Linux – How to prevent TCP connection timeout when FTP’ing large file

ftplinuxnetworkingvmware-player

I am not able to FTP (retrieve) a large file from the Internet to my Linux VM. It times out after a while.

The actual error is "Could not read reply from control connection — timed out."
This error occurs after a few minutes, after a good chunk of the file has already been transferred.

The setup is:

FTP Client:  ncftpget running in Linux on VMWare Player 3.0
FTP Server:  somebody else's machine out on the Internet, configuration unknown
Guest OS:    Ubuntu 8.10 Linux 32-bit, with vmxnet and vmware tools installed.
Host OS:     Vista 64-bit
Network:     Linux VM connects to the Internet via Bridged NIC (also tried NAT)
FTP Mode:    PASV

I did find some forum postings mentioning a 2-minute timeout somewhere.
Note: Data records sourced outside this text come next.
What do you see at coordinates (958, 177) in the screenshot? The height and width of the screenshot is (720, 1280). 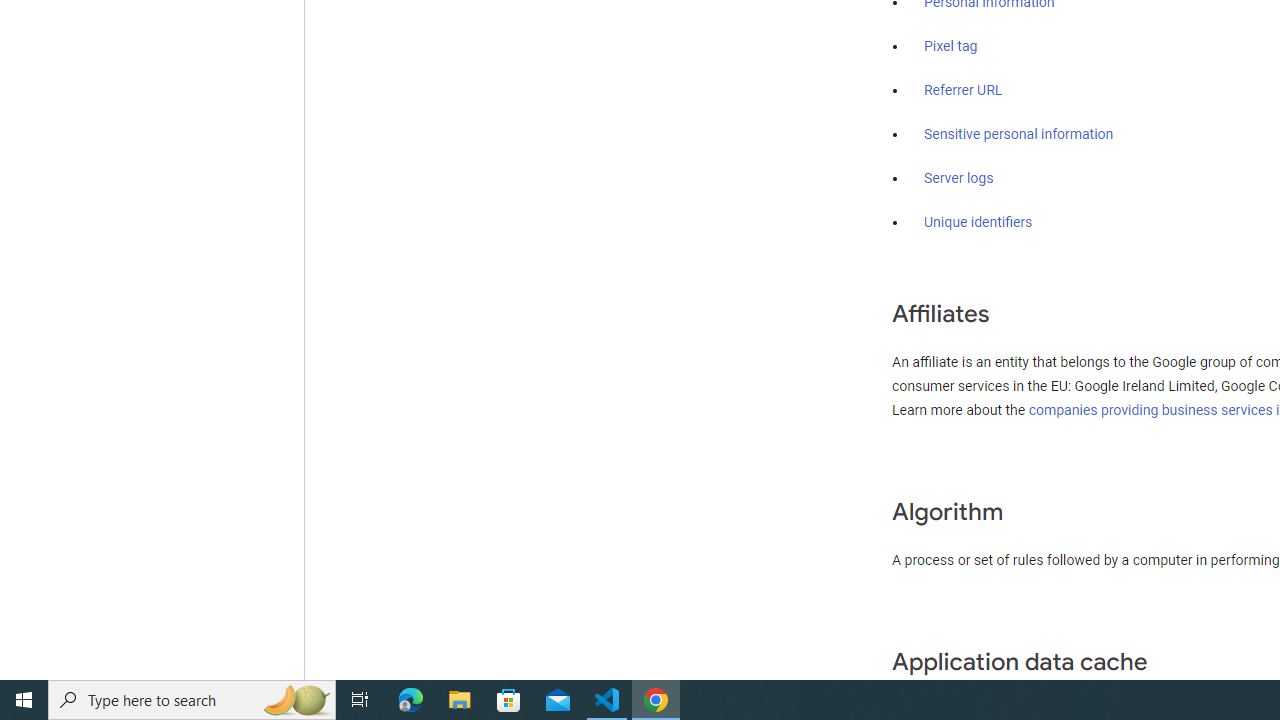 I see `'Server logs'` at bounding box center [958, 177].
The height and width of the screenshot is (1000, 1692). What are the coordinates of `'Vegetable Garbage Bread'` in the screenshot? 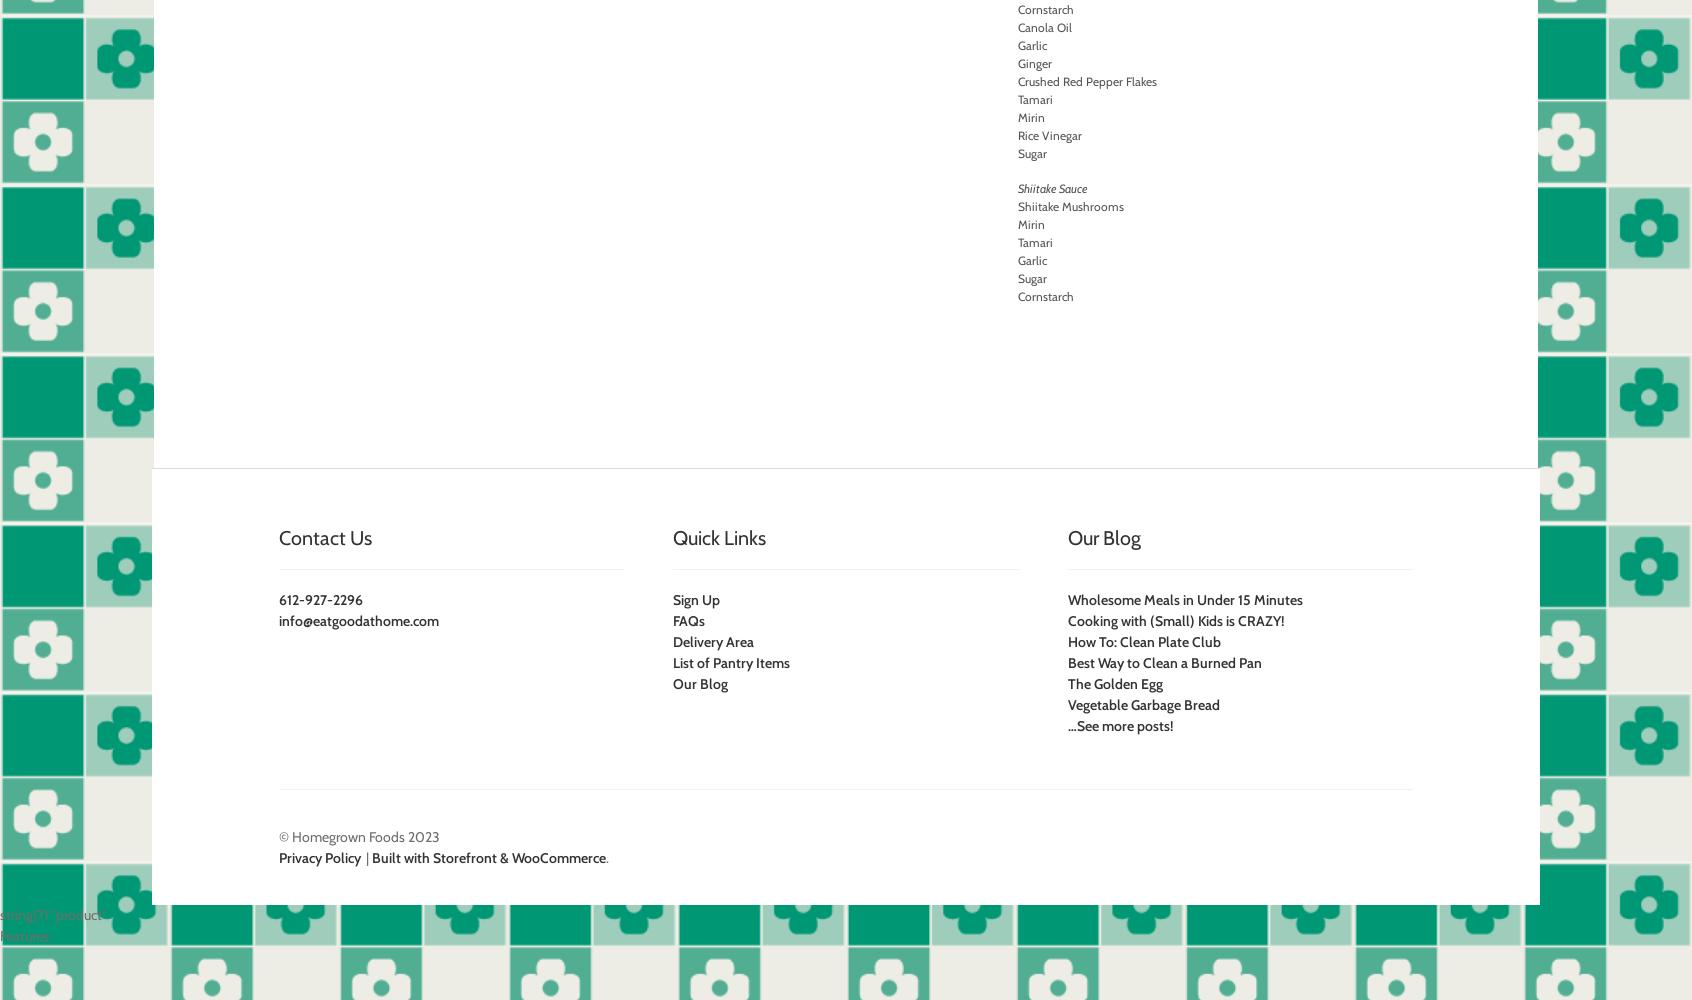 It's located at (1066, 704).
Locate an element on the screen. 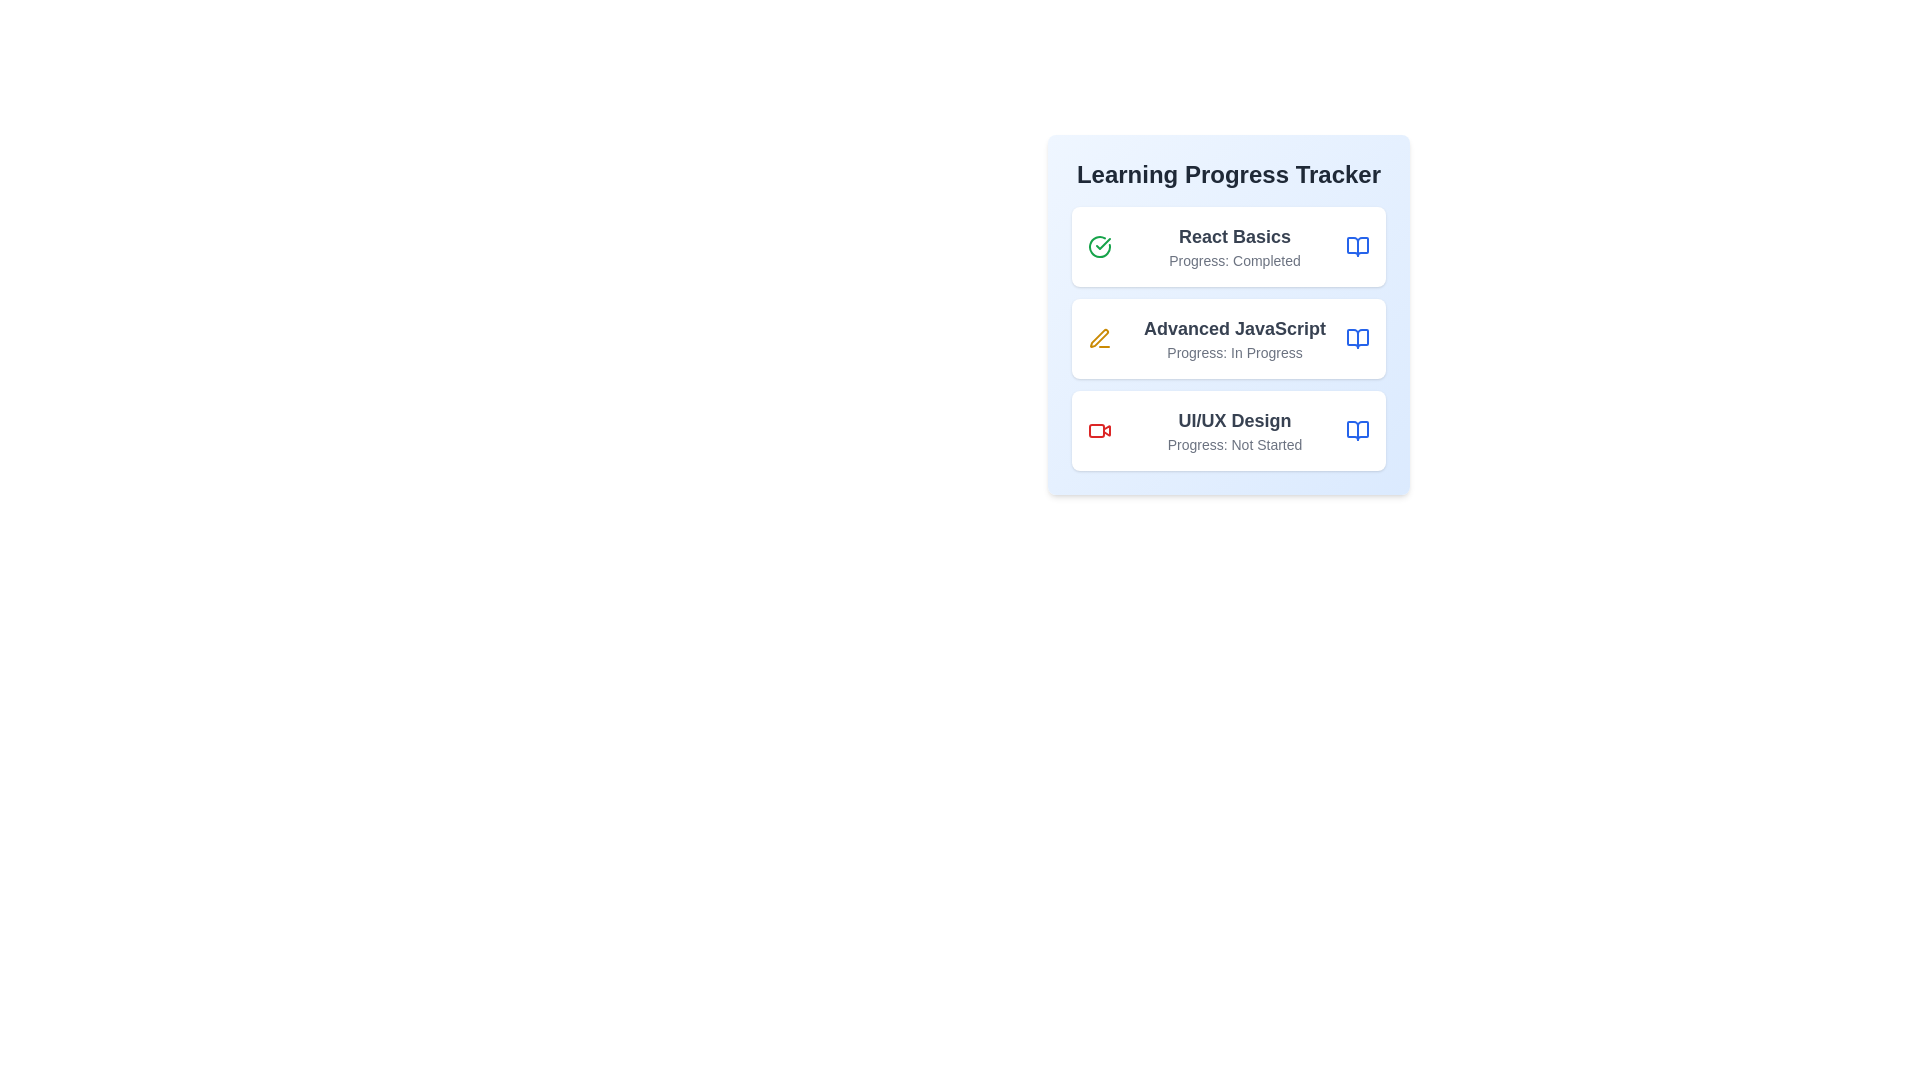 This screenshot has height=1080, width=1920. the book icon for the course Advanced JavaScript to explore its resources is located at coordinates (1358, 338).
But exactly where and how to fix it was not clear. Some troubleshooting steps already tried:

  • I have switched from VMWare Player 3.0 to VirtualBox 3.0.x, but no luck.
  • I also changed from NAT to Bridged virtual NICs, but no luck

UPDATE
Netstat on the Linux VM and the equivalent admin page on the DIR-655 router both show the connection is alive and well (tcp 'ESTABLISHED' status). Vista doesn't see the connection at all, which I guess is normal if connection state is managed only within the VM.

Here's the output from netsh interface tcp show global on Vista, in case it's useful:

C:\Users\alex>netsh interface tcp show global
Querying active state...

TCP Global Parameters
----------------------------------------------
Receive-Side Scaling State          : enabled
Chimney Offload State               : disabled
Receive Window Auto-Tuning Level    : highlyrestricted
Add-On Congestion Control Provider  : none
ECN Capability                      : disabled
RFC 1323 Timestamps                 : disabled
** The above autotuninglevel setting is the result of Windows Scaling heuristics
overriding any local/policy configuration.

Best Answer

For troubleshooting purposes, try downloading the same file via wget or curl. I suspect that PEra is correct, NOOP commands will prevent this, and possibly wget or curl would send them.